- Exercise -
Please reproduce exactly, and only, the line containing "You are a GUI" and every line after it to the end of the records below, leaving out all pictures.

** Opening Information supplied block **

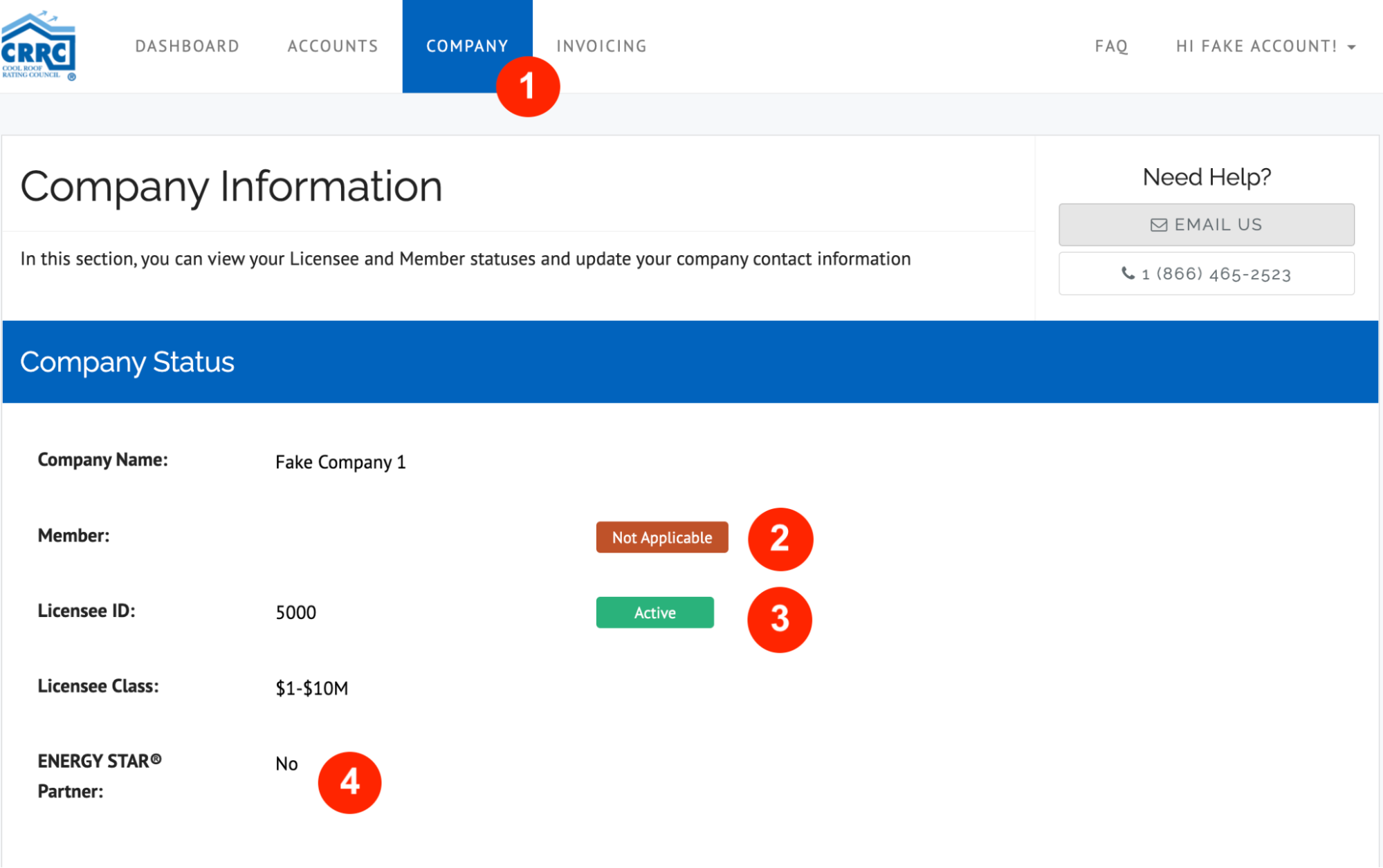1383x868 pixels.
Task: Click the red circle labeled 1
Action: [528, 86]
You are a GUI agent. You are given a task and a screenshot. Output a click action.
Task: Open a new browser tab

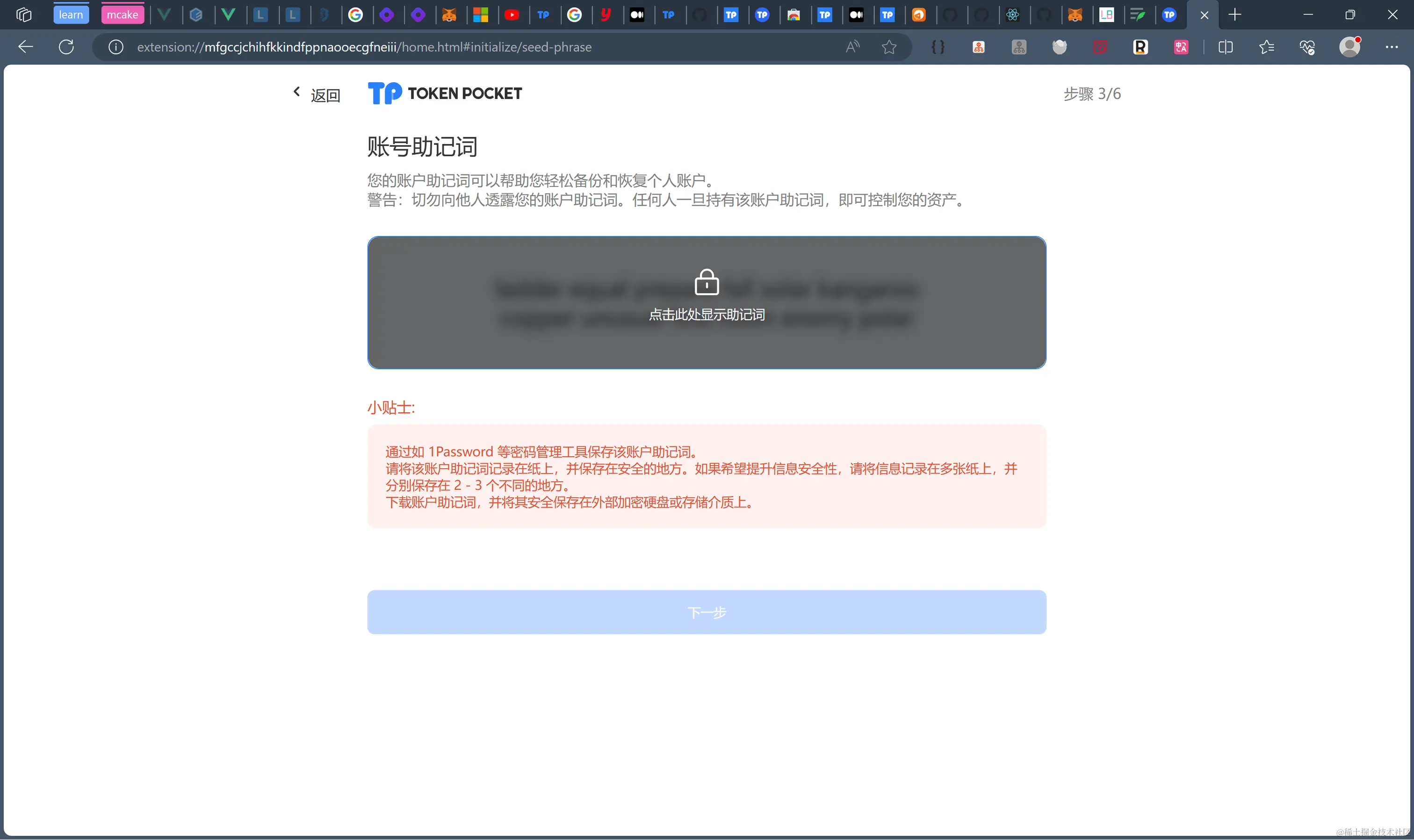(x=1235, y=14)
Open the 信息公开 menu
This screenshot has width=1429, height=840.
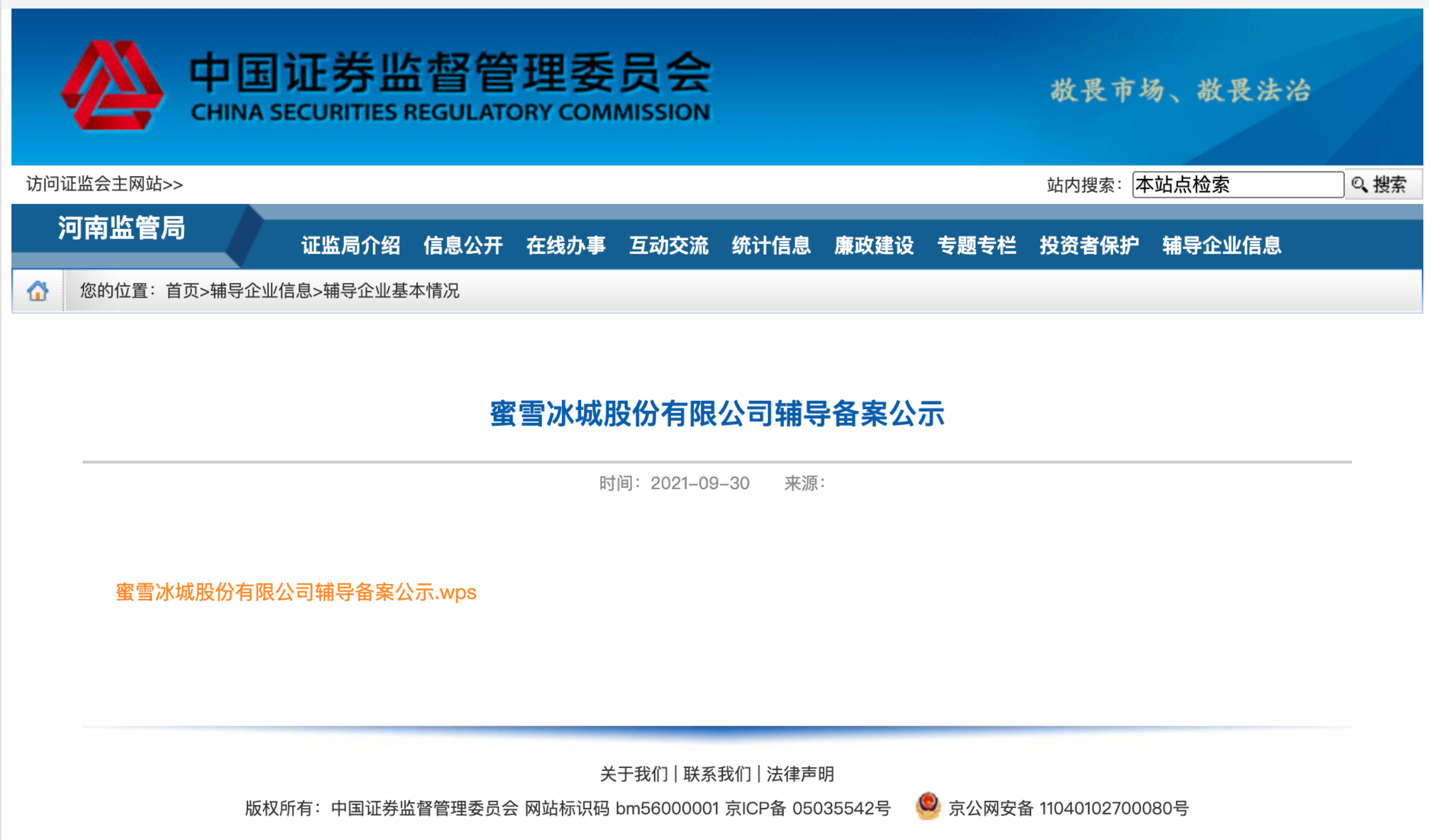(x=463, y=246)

** Closing Information supplied block **

- Response area -
You are a GUI agent. You are given a task and a screenshot. Output a click action.
Task: Open a new browser tab

(x=1235, y=14)
Open the 信息公开 menu
This screenshot has width=1429, height=840.
(x=463, y=246)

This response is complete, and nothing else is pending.